|Running of PNM’s raging bulls |
L. SIDDHARTA ORIE Monday, May 13 2013
After Robert De Niro’s Raging Bull movie, I always associated enraged people with that film’s title. Later, when I saw Billy Crystal’s City Slickers, where one enraged bull targeted Crystal’s character in the movie for horning, that scene would thereafter superimpose itself on that original Raging Bull image I had...
...Until that day in Parliament when Patrick Manning climbed atop his high horse to lambaste Keith Rowley and to describe him as a raging bull. Now, whenever I hear the expression the raging bull, I see the same scene in Pamploma, Spain where Billy Crystal’s character is running for dear life, but the face I now see is not of the American actor but that of Manning and chasing him is no demonic bull, but on closer examination it looks like Keith Rowley who has just acquired two j’ouv ert-morning-looking-horns and has Manning snorting and bellowing moooove, as he tries to make his escape from El Toro Rowley determined to get his man, Manning.
I see Manning dart into Bradford’s and in a flash he comes back out dressed as a toreador as if the revolving door he had entered was really a time capsule and he had reincarnated as a bull fighter, shouting Ole! By that time El Torro Rowley was on his way out of Port-of-Spain, tired of chasing his political nemesis.
Before Manning’s reimaging of Rowley as a raging bull, not too long before, he was looked upon as some kind of alien, someone who dealt in flying saucers and who one suspected was wasting his time here as a politician when he might have gone off to NASA to make a more telling contribution to UFOs and futuristic space exploration.
Nothing came out of that moment between him and his earthly nemesis Chandresh Sharma, when Rowley was raging like a bull and Sharma was seeing stars because it is alleged that Rowley’s flying saucer landed on Sharma with such velocity, with such earth-shattering sudden impact that up till today he is unable to definitively identify the flying object that hit him.

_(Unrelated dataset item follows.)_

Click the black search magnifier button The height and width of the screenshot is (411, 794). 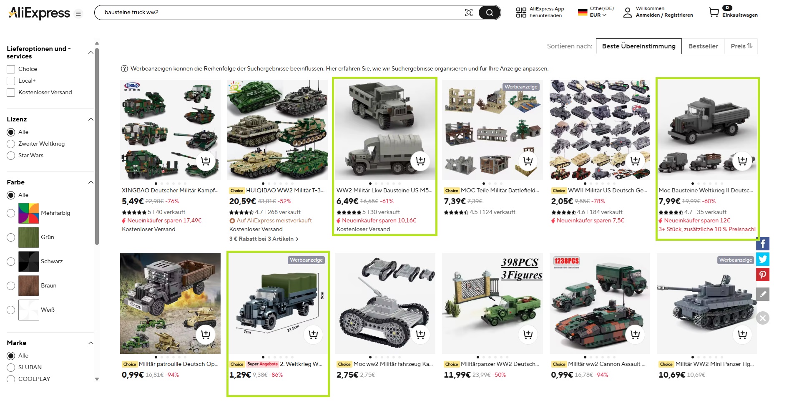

And as we touch ground, one could understand why the PNM is associated with the violence that straddles and strangles this land. In the Hindu’s Bhagavat Gita, Lord Krishna says, the ordinary people always tend to follow their leaders. Our parents, our schoolteachers, our elders, our leaders, are our windows to the world. In the Upanishads it is said in a most transcendental way: Tat twam asi — as it is above, so it is below. In its purest mystical sense, it means heaven and earth are one; and although it sounds sacrilege to use such sacred language in a political context, it echoes what Krishna was saying in the Gita and what we know intuitively as exemplars in dealing with our children, those impressionable ones among us.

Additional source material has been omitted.